Last year Marathon Monday fell in the last week of Northeastern’s semester, and so we found ourselves trying to finish our semester in the days immediately following the bombings. Many final classes, as you might imagine, were given over to reflection and discussion—our students wanted to talk about where they’d been, what they’d seen, what they’d experienced. They needed to heal, and they needed to tell their stories and commiserate with others in order to do so. One of my colleagues, Elizabeth Maddock Dillon, suggested that we might make good use of the expertise building in our NULab for Texts, Maps, and Networks and create a forum where a larger community might gather, share their stories, and heal.

Thanks to generous seed funding from the University, we were able in just a few weeks to begin building Our Marathon: The Boston Bombing Digital Archive. Since then we’ve been fortunate to partner with a number of media organizations, companies, and cultural heritage institutions to collect stories, pictures, videos, social media data, oral histories, and more from the day of the 2013 Marathon and beyond. The goals for the archive are detailed in its mission statement:

“Our Marathon” is a crowd-sourced archive of pictures, videos, stories, and even social media related to the Boston Marathon; the bombing on April 15, 2013; the subsequent search, capture, and trial of the individuals who planted the bombs; and the city’s healing process. “Our Marathon” will allow the public to explore not only what happened during the event, but also how the event was experienced by Bostonians, visitors to the city, and those many members of the “Boston diaspora” who were far away but deeply engaged in the unfolding events. The archive will serve as a long-term memorial, preserving these records for students and researchers, providing future historians with invaluable, local windows into an important national event.

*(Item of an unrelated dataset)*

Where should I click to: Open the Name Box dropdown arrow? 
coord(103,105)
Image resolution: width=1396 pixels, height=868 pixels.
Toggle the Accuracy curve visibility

Much of the media attention in the wake of the bombing has focused on the two men accused of planting the bombs, as well as, importantly, on the victims and survivors of the violence. We see this archive as a way to allow a wider range of important stories about these events to be told and shared. The bombing changed lives in ways small and large and in ways that were immediate and more enduring. This is a place for those images, emotions, and experiences to be shared and for us to understand the event in its broad, community-wide dimensions.

If you are looking for a way to mark today’s anniversary, here are a few ways you might use Our Marathon to do so:

  1. Explore the items we’ve gathered so far, both from the community and from our partners.
  2. Listen to the oral histories gathered by our oral history team, which are airing on WBUR in the weeks leading up to this year’s marathon.
  3. Visit the blog and read reflections penned by members of the project team. Our Marathon could not have happened without the graduate and undergraduate students who have done simply amazing work keeping the project running. There are two faculty members (including myself) listed as the project’s “Primary Investigators,” but I assure you that’s an artifact of institutional structures. The real story is further down the staff page—Alicia Peaker, Jim McGrath, Dave DeCamp, and Kristi Girdharry deserve special kudos for doing so much of the heavy lifting throughout the year.
  4. Finally, share your story! The mantra of Our Marathon has been “No Story Too Small.” We believe that the most valuable work we can do is to capture the many ways this event impacted a wide range of people. We want to record lived history. So whether you live near Boston or not, if you have a story (or picture, or video, etc.) about where you were, what you remember, or how you felt about the 2013 Marathon, its aftermath, or the many healing events that have spanned the past year, please share with our community.